I do have waves of complete sadness and compassion for abusive people – to the point where I cry, because I don’t want their lives to be what they are – for ‘their’ sakes.

Then I wonder if this is unhealthy and I am being pulled back into their desire for me to feel sorry for them, when I know – they do not in any way feel any compassion, remorse or guilt for anything they do. And I know they ‘want’ people to feel sorry for them, so they can continue what they are doing.

These emotions confuse me.

And I know I do have empathy for even the worst types of abusive people. Like paedophiles, psychopaths, malignant narcissists.

I struggle between having empathy……. and knowing this can be the slippery slope to what Satan wants.
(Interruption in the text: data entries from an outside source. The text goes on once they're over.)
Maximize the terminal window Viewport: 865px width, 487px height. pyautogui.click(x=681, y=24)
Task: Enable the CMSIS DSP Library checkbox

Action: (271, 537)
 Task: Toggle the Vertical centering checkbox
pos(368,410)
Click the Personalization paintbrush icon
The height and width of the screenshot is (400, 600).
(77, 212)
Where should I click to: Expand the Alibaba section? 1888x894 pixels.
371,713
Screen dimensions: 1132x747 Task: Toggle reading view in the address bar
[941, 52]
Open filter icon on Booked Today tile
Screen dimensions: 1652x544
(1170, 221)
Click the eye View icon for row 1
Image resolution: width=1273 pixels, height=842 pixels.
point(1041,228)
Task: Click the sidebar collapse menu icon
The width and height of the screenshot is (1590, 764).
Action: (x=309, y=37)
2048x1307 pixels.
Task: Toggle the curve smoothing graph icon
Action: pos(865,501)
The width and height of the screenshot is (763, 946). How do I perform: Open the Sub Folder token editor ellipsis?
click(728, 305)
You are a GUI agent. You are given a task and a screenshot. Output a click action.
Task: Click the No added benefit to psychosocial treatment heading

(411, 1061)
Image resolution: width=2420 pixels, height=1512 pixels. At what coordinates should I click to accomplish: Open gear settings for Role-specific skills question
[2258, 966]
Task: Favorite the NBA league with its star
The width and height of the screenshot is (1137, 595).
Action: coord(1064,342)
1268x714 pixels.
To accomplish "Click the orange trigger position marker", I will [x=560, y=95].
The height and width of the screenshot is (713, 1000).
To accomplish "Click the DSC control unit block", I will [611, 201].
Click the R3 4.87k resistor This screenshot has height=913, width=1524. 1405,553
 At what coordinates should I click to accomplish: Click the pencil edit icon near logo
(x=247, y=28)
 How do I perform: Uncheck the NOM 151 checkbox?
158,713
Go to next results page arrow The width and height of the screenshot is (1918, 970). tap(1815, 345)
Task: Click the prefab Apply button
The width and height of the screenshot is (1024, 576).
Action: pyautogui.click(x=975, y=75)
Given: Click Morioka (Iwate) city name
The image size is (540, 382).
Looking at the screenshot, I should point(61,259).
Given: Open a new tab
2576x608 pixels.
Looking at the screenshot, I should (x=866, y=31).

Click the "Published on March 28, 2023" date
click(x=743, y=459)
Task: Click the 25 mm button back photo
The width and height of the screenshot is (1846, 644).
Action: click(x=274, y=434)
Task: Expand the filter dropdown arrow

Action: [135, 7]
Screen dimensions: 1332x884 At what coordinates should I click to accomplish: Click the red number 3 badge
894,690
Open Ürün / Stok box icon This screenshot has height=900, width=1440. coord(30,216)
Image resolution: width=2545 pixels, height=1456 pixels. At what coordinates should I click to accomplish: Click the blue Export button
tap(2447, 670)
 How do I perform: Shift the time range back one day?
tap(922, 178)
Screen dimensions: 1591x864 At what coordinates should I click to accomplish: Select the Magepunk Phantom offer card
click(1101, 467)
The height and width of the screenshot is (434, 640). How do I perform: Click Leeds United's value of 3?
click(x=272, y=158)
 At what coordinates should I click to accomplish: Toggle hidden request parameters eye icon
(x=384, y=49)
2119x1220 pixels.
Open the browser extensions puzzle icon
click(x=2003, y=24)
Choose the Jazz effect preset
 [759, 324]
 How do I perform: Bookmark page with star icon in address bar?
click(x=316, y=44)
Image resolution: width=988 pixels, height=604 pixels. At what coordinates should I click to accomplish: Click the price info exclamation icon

I see others who think they have compassion, and mercy and forgiveness – and they enable abusers, minimize what they do, attach neutral words to who they are and what they do…… and think that’s wisdom. It’s not – it’s Satan’s work.

And I know it’s not wisdom.

But, I still can’t help feeling so sorry for anyone who is so fucked up, they choose dark, abusive needs, and enjoy it, or have no willingness to deal with what they truly are.

Some people tell me my empathy is wrong and unhealthy.

Some tell me it is good.

Some tell me it isn’t enough and I need to view them in positive/neutral ways.

I think of Christian music and songs that say everyone needs forgiveness, mercy, compassion. But so many church people and people claiming to be Christians, get this so wrong.

Yes, everyone does need mercy, compassion, forgiveness, grace ……. but in no way should that ever = enabling, condoning, minimizing, ignoring, avoiding or applying cheap grace.

I feel a great need within me – to make sure I am seeing this in the most healthy and wise way.

Am I there yet…… I really don’t know. But, I do see I am further along getting this, that many.